(Challenge):
Pull out each line of the records that contains the word "logo" and list those lines.

(Available records):

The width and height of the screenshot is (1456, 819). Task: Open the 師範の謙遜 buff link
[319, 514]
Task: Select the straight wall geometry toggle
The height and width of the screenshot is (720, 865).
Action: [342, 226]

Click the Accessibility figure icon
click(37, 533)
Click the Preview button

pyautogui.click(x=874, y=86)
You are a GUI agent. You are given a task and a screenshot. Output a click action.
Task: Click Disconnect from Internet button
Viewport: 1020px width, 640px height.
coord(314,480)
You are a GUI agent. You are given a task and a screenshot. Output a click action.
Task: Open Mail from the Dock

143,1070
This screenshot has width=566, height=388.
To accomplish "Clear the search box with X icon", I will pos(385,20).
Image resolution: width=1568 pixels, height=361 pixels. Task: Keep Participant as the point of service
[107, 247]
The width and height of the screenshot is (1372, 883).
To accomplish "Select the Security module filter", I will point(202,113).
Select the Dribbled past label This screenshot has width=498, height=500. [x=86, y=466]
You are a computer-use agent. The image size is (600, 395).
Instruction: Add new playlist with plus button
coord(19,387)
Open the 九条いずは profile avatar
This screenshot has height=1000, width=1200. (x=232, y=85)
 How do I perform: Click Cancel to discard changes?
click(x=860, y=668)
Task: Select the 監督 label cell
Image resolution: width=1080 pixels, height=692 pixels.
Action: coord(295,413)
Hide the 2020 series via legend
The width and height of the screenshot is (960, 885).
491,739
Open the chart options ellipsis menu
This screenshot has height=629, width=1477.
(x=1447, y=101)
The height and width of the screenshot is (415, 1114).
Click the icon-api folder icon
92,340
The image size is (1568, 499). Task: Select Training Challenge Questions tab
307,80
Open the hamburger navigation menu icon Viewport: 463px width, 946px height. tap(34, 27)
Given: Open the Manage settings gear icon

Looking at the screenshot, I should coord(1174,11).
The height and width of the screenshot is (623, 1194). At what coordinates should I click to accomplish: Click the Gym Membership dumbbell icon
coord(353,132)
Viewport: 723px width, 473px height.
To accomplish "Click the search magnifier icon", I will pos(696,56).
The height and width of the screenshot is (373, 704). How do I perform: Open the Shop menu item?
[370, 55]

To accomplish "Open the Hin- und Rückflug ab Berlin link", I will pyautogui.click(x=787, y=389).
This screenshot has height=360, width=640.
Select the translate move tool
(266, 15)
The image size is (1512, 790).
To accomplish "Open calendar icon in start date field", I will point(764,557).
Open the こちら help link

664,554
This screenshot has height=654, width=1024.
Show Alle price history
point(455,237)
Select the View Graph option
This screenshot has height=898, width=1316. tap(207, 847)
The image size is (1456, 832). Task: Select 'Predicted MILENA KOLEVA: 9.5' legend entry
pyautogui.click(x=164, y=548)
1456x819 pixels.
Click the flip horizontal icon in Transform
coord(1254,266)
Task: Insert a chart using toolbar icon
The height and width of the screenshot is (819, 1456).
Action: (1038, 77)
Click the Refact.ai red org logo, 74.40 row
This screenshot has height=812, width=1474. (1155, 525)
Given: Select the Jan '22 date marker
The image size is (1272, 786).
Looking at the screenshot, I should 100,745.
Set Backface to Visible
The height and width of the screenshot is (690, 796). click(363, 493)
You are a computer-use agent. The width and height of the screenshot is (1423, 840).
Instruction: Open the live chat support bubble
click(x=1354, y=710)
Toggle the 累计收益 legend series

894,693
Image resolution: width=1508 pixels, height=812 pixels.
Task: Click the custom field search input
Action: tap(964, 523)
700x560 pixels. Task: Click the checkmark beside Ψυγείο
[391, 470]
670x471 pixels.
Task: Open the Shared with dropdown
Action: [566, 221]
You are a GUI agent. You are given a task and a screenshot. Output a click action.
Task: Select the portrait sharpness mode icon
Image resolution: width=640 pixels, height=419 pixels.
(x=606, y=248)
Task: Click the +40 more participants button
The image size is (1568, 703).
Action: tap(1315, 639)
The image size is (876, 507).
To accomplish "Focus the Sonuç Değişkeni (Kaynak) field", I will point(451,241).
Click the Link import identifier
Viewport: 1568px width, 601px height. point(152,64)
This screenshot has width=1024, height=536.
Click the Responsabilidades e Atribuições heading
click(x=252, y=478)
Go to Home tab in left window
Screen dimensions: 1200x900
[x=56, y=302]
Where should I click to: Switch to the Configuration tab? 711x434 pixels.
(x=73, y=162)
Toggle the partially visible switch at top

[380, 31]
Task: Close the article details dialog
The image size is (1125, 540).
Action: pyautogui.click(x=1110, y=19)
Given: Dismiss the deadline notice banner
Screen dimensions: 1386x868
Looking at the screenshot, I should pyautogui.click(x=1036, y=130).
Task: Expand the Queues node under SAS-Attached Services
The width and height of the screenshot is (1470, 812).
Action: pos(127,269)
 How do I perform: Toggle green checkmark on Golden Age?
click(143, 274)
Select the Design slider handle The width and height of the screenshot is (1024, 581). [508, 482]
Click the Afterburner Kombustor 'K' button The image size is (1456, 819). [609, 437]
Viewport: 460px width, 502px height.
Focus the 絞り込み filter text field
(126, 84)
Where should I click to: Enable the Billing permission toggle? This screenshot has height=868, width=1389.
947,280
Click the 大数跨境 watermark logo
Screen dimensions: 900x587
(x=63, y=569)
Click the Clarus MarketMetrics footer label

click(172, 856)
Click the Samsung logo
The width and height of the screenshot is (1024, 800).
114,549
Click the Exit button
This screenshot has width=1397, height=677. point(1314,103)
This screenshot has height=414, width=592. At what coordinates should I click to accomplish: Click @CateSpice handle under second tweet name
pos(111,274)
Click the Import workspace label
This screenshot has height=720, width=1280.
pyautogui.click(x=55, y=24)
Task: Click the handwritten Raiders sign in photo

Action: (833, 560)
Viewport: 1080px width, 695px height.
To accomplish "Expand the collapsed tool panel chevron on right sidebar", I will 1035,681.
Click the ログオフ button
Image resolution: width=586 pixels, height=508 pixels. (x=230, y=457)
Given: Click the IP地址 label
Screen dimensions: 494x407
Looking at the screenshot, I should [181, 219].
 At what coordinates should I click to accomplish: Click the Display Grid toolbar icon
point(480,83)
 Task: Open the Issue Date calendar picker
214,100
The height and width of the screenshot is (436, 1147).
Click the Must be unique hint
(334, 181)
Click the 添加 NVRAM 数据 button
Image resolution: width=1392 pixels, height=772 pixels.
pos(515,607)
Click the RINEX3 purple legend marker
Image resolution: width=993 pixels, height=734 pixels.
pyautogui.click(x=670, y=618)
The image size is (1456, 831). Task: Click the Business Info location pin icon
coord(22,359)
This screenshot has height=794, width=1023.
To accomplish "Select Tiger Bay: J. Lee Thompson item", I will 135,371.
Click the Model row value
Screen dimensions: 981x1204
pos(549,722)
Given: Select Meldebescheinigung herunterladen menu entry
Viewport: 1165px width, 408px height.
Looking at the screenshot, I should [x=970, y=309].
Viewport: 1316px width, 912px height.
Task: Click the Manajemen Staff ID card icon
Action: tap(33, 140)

(Response below):
Click the Refact.ai red org logo, 74.40 row
Click the 大数跨境 watermark logo
Click the Samsung logo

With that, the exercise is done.